## Written exercise
In the passage about cached data in VSTO 2.0, what do Excel developers often use to store additional data their application needs?

## Text block
§ §
The cached data feature in VSTO 2.0 was designed around these aforementioned ideas: you always have a document associated with your application, documents move around, it is expected that a document will work offline, and that developers want an easier server story for Office to generate documents on the server.


So what is cached data? Quite simply, cached data lets you embed arbitrary data in a data island that VSTO 2.0 creates and manages for you inside the Office document. We see Excel developers do something similar to this all the time—they often use a “hidden sheet” to store additional data needed by their application.


We are now giving you the equivalent of this “hidden sheet” to store any data you want to associate with your Office document. Some of the data you store in the document will be data bound into the Office document and displayed all the time. Other data you store in the document might not be displayed all the time in the document or might be used for other purposes. For example, you can imagine that you might have a customers data set cached in a document, but you only data bind the customer’s name, address, and phone into the spreadsheet or document. Still, you keep the entire data set cached because you need to have the customer ID or other information.
§ §
## Extracted material
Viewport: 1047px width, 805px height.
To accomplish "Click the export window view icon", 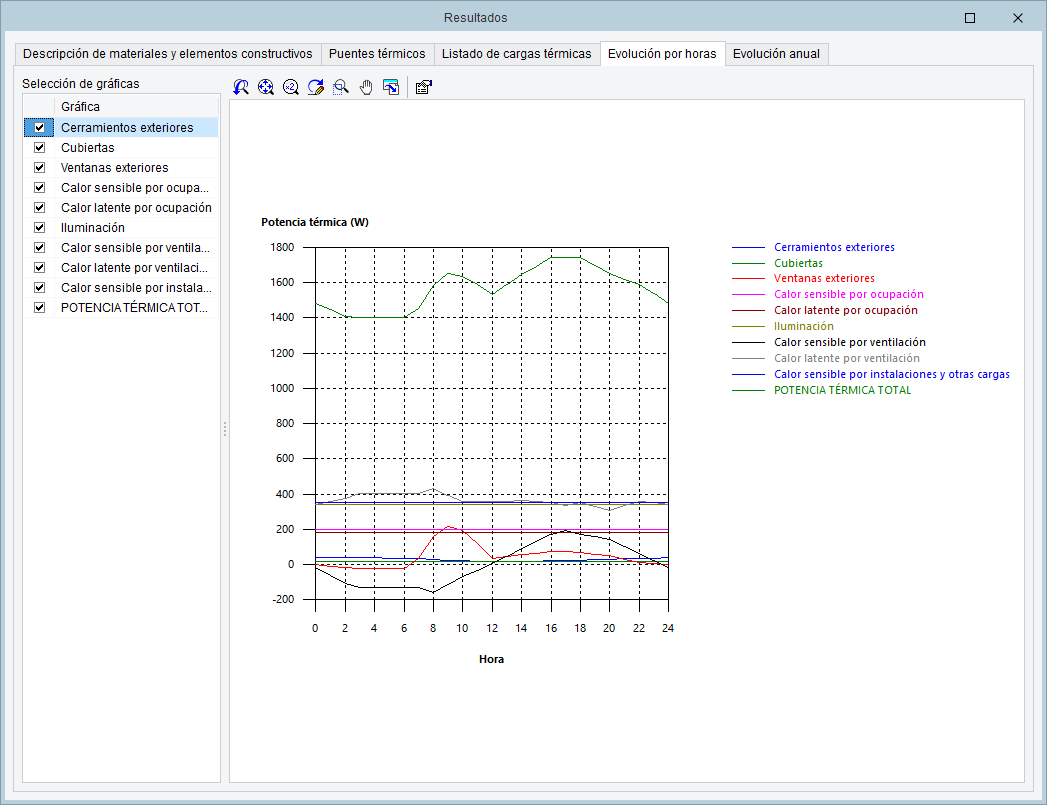I will [x=391, y=87].
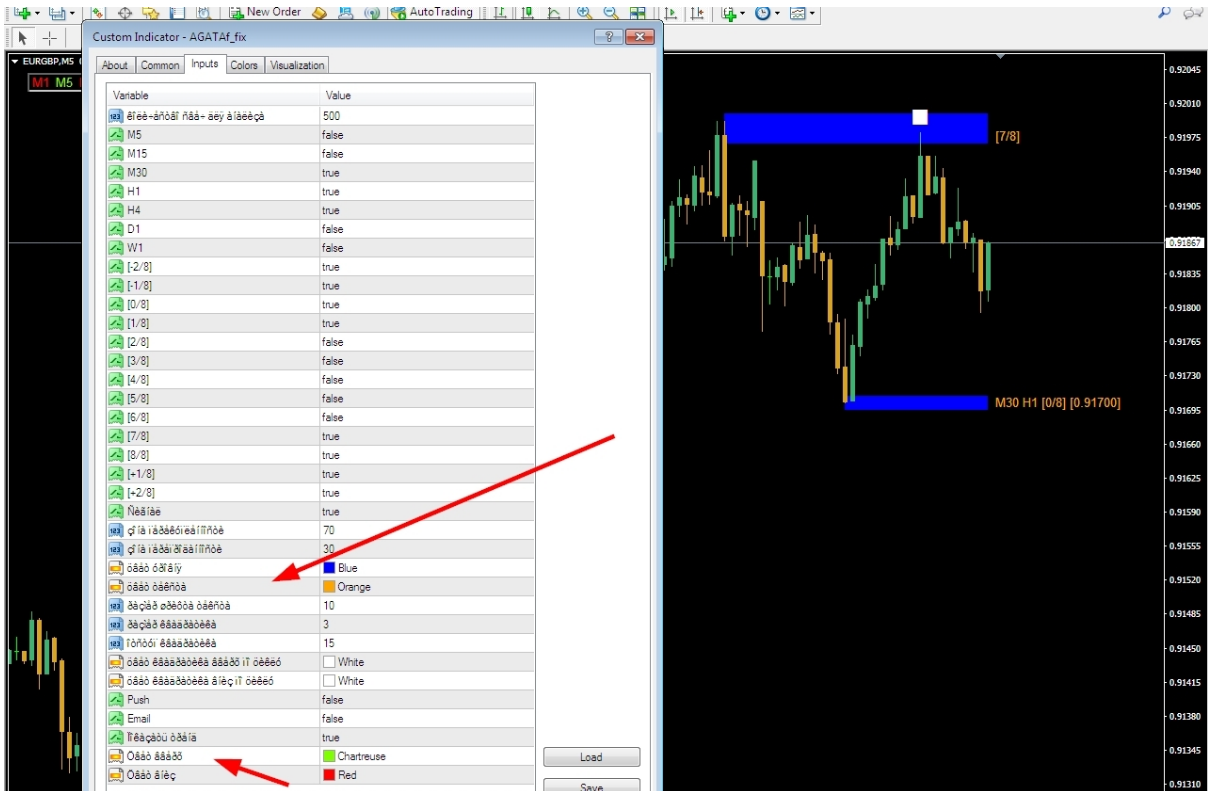Switch to the Colors tab
This screenshot has width=1208, height=791.
(243, 65)
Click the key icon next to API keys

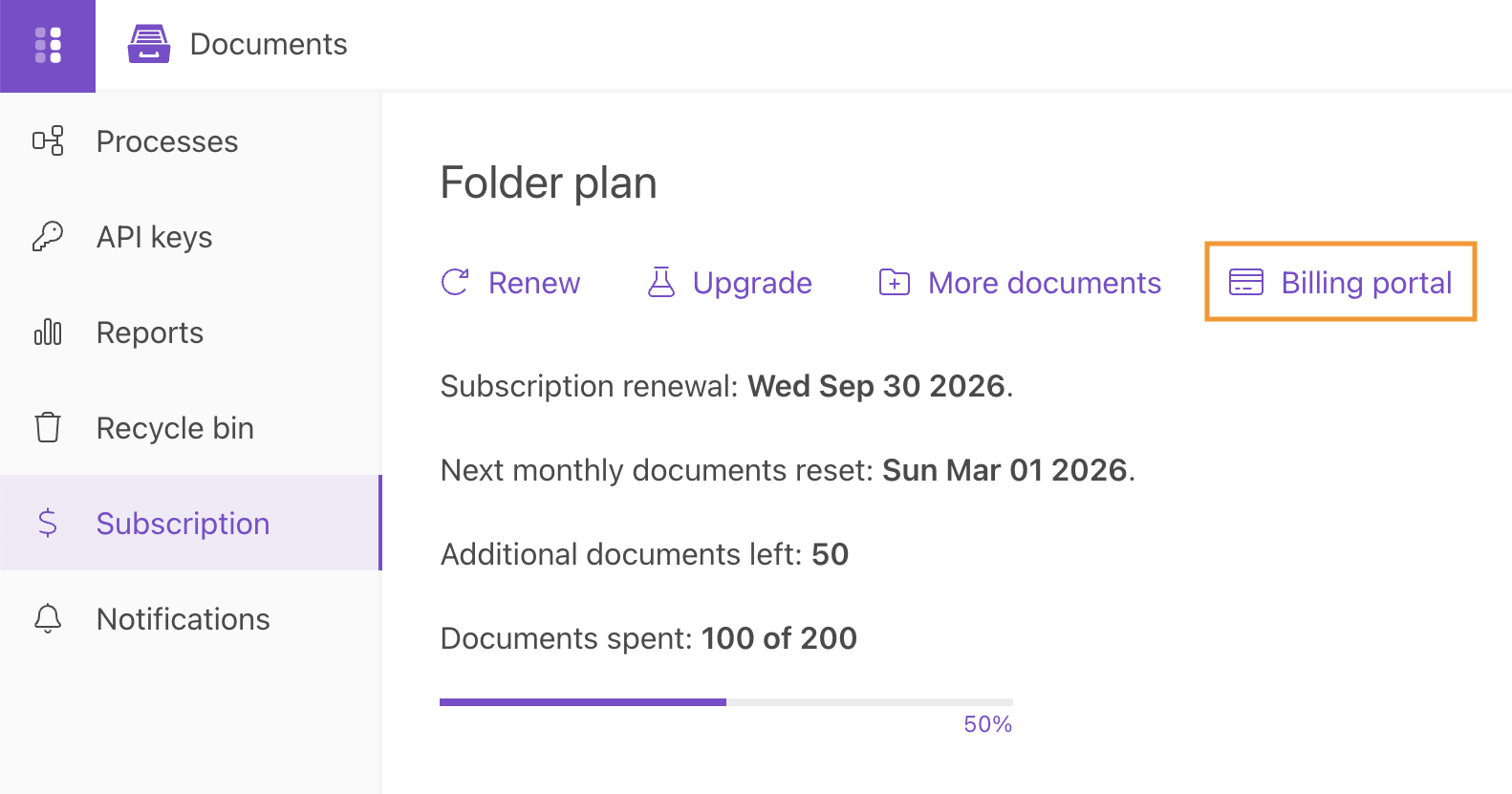[x=48, y=236]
§ §
## Exercise solution
A "hidden sheet."